Centroid Calculator
Find the geographic centroid of any number of latitude/longitude points. Paste one lat, lng pair per line and get the centre of gravity plus the bounding box. Free, runs in your browser.
lat, lng per line)
Why average X/Y/Z instead of lat/lng?
Naively averaging latitudes and longitudes gives wrong answers for points spread across a hemisphere (e.g. averaging New York and Tokyo does not land in the middle of the Pacific as you might expect). The robust method projects each point to a 3D vector on the unit sphere, averages the vectors, and converts the resulting vector back to lat/long. This is the same approach Turf.js uses for turf.centerOfMass.
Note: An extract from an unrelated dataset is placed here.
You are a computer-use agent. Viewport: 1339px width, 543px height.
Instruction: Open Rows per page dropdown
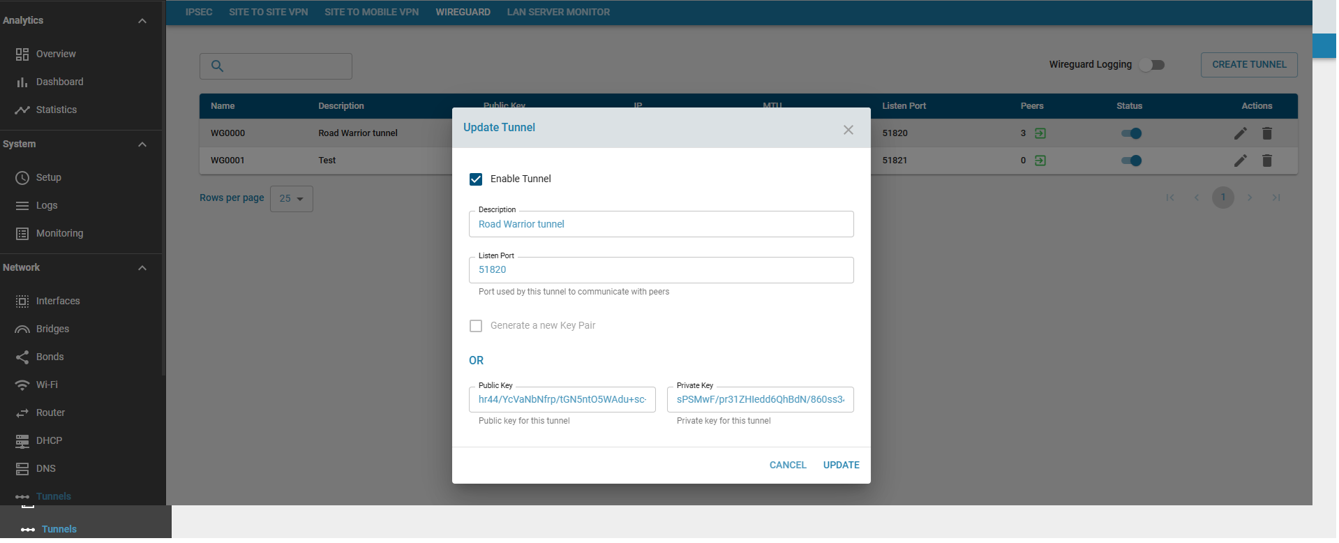(291, 199)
Frequently Asked Questions
How is the centroid of lat/long points calculated?
For points that span a small area you can average latitudes and longitudes directly. For larger areas this breaks down because the Earth is a sphere, so this tool converts each point to 3D Cartesian coordinates (X, Y, Z on a unit sphere), averages those, and converts the average back to lat/long. This is the geometric centroid of the points projected onto the sphere.
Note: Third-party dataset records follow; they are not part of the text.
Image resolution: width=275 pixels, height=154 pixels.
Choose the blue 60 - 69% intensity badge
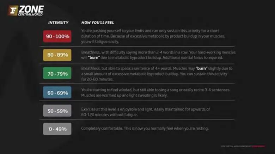pyautogui.click(x=57, y=92)
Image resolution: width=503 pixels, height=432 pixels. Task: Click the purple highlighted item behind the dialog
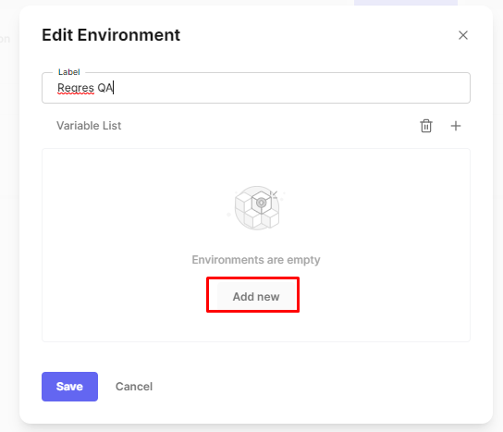pos(406,3)
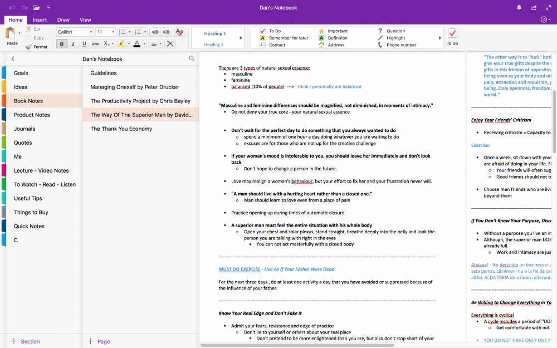Open the Calibri font name dropdown
Viewport: 557px width, 348px height.
point(75,32)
What is the difference between centroid and midpoint?
A midpoint is the halfway point between exactly two coordinates. A centroid generalizes this to any number of points — the "centre of gravity" of the set. For two points, the centroid and the great-circle midpoint are the same.
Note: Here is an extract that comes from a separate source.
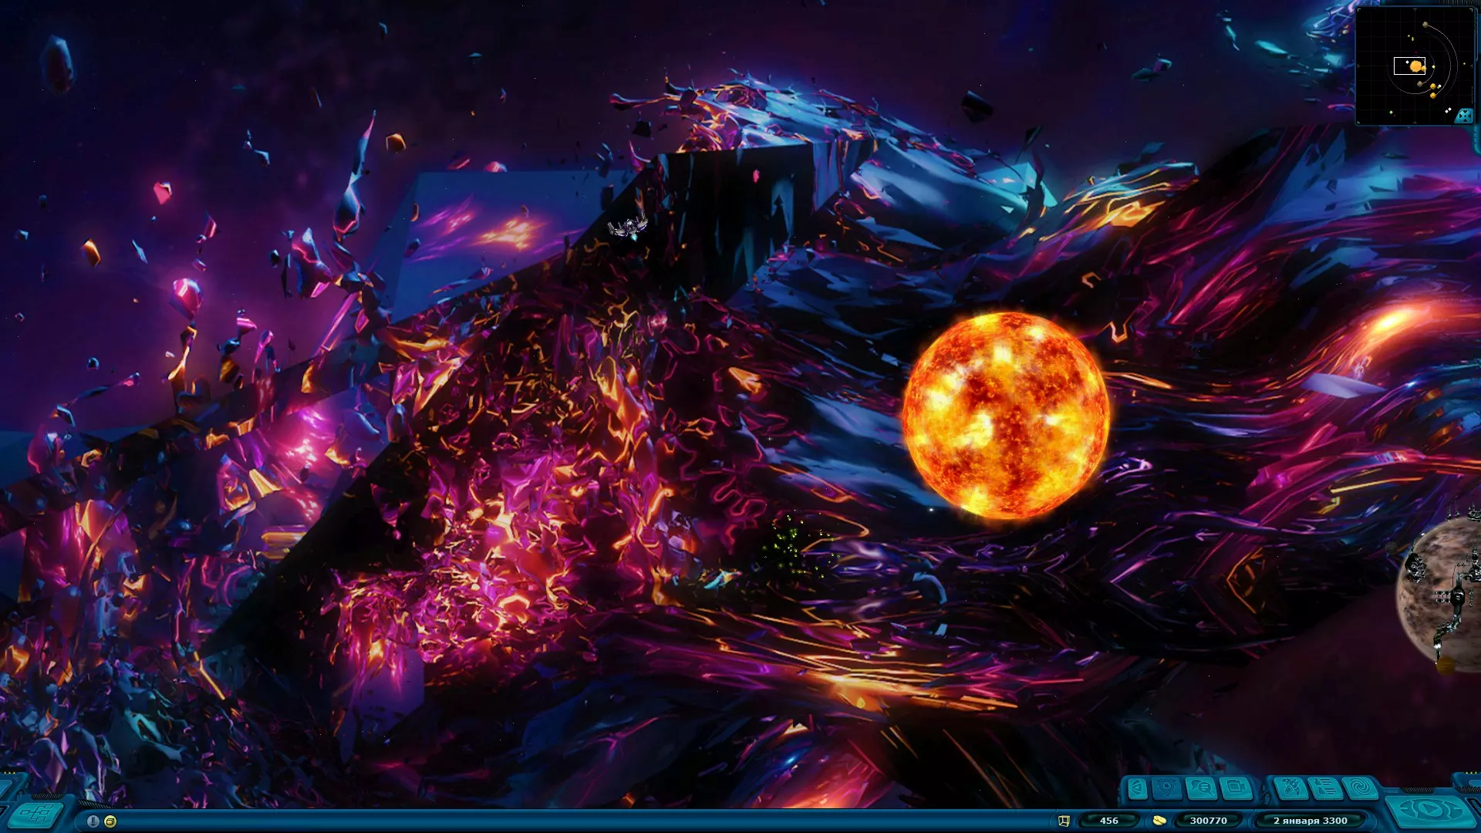Open the chat messages search icon
The width and height of the screenshot is (1481, 833).
click(1202, 788)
What is the bounding box of my points?
Alongside the centroid, this tool returns the bounding box (min/max lat and lng) of all your points — useful for setting the initial view of a map or filtering a spatial query.
How many points can I paste?
As many as your browser can hold — thousands is no problem. Enter one coordinate pair per line, in lat, lng decimal format. Whitespace, tabs and extra commas are tolerated.